[Data records]
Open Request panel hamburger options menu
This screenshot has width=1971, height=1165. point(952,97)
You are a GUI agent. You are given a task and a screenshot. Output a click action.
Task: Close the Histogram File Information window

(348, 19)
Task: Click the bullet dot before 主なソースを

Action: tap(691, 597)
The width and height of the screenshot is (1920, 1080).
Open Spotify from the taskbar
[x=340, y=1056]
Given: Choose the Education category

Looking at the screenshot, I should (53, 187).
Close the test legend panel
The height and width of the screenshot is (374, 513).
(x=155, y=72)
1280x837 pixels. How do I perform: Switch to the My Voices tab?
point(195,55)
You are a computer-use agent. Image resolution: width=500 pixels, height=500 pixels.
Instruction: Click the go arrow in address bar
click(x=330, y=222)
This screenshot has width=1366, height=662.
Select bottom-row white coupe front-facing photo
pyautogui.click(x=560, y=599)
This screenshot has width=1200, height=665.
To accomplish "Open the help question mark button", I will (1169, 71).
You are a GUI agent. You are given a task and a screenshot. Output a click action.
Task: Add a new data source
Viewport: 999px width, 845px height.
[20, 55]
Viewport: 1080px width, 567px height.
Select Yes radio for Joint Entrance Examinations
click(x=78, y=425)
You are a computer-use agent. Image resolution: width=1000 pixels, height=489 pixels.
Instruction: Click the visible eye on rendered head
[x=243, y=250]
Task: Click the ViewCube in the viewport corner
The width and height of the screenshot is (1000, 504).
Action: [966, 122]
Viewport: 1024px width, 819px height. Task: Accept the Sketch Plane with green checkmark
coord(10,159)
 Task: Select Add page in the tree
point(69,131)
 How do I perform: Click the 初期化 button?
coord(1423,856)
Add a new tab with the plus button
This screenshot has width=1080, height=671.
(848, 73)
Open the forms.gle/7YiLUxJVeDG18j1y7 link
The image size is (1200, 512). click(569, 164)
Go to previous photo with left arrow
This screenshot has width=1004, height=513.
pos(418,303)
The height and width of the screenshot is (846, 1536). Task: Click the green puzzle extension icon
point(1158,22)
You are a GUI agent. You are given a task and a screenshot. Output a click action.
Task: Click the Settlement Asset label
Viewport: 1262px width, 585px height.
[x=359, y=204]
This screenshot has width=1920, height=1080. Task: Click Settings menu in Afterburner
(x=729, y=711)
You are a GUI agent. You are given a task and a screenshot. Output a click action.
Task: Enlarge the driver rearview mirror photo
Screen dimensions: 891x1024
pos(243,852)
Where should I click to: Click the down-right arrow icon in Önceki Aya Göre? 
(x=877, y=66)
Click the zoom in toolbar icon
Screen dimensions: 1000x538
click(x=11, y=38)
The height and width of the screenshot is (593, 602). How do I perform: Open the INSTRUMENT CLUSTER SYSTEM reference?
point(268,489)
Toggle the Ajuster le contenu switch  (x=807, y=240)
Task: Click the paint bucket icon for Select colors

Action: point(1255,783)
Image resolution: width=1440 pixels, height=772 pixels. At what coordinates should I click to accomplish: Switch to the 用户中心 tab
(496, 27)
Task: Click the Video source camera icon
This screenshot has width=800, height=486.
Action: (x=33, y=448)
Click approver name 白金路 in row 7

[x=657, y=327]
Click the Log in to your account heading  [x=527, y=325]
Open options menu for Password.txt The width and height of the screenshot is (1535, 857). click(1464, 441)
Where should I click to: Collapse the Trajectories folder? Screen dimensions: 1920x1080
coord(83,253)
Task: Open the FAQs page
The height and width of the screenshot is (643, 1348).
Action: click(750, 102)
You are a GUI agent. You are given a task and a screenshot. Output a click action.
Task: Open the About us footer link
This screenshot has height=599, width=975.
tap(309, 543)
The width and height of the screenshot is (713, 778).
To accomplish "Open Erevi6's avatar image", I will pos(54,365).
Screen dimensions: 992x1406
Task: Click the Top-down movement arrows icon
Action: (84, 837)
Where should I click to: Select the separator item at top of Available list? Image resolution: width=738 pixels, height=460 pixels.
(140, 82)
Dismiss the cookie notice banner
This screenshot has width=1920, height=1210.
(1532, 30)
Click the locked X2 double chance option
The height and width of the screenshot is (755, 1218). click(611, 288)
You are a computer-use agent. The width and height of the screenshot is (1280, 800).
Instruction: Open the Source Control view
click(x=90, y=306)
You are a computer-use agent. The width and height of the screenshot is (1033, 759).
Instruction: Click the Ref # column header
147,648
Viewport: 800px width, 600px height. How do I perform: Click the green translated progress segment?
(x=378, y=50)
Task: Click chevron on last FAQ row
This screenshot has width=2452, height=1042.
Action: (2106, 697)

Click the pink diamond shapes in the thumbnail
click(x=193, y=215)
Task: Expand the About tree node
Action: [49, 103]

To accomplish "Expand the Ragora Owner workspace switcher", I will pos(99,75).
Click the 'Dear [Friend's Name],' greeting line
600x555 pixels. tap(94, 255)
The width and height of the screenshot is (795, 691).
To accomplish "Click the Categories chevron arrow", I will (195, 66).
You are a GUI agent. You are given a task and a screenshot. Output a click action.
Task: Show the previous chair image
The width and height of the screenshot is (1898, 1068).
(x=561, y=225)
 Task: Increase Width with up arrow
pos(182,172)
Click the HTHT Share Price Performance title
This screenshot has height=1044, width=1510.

_STATED TASK_: Update everything from the start of the records down to the line containing "Action: tap(691, 597)": swap "hamburger options menu" for "settings menu" and keep all else unchanged.

_TASK ANSWER_:
Open Request panel settings menu
This screenshot has width=1971, height=1165. point(952,97)
You are a GUI agent. You are given a task and a screenshot. Output a click action.
Task: Close the Histogram File Information window

(348, 19)
Task: Click the bullet dot before 主なソースを

Action: tap(691, 597)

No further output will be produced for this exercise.